Entries supplied
━━━━

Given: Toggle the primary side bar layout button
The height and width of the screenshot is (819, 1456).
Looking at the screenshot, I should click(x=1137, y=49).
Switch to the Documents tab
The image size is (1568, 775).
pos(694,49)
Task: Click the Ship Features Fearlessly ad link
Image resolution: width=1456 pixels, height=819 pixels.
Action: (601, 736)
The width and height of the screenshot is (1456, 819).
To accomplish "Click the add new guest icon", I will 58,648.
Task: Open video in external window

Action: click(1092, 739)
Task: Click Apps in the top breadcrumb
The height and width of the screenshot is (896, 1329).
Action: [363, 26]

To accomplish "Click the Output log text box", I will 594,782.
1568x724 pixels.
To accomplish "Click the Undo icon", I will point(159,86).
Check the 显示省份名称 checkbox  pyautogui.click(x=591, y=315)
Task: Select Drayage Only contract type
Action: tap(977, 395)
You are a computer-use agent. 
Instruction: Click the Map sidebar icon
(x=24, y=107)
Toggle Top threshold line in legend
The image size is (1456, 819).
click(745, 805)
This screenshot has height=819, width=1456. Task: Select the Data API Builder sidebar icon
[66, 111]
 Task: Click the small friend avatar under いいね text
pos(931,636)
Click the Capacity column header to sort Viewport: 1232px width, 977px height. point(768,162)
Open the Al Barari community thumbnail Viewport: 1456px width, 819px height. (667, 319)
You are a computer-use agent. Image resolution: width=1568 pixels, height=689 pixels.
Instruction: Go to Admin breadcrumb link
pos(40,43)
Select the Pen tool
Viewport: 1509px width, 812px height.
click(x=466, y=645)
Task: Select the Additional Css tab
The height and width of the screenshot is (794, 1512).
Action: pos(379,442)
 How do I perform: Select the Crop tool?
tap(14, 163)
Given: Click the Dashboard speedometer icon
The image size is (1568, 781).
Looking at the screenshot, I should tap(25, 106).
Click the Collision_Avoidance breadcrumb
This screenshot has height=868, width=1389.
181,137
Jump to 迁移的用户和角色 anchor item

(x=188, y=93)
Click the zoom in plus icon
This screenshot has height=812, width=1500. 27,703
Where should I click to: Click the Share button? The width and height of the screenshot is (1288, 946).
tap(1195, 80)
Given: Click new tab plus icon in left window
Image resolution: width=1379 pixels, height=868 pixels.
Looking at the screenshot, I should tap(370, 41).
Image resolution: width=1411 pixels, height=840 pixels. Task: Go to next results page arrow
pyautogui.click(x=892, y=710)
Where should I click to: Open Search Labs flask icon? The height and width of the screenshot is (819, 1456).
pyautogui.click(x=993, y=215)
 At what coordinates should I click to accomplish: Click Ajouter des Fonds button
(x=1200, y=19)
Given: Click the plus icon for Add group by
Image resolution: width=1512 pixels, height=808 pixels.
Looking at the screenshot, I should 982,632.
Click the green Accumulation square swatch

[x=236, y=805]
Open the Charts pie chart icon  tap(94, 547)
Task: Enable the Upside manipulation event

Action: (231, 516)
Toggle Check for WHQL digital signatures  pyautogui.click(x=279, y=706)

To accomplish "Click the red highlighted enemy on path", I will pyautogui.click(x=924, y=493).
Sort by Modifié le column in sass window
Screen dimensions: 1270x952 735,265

━━━━

Could you retype exactly the lines from the one containing "Image resolution: width=1512" through the final line of the data above, and no others?

Image resolution: width=1512 pixels, height=808 pixels.
Looking at the screenshot, I should 982,632.
Click the green Accumulation square swatch

[x=236, y=805]
Open the Charts pie chart icon  tap(94, 547)
Task: Enable the Upside manipulation event

Action: (231, 516)
Toggle Check for WHQL digital signatures  pyautogui.click(x=279, y=706)

To accomplish "Click the red highlighted enemy on path", I will pyautogui.click(x=924, y=493).
Sort by Modifié le column in sass window
Screen dimensions: 1270x952 735,265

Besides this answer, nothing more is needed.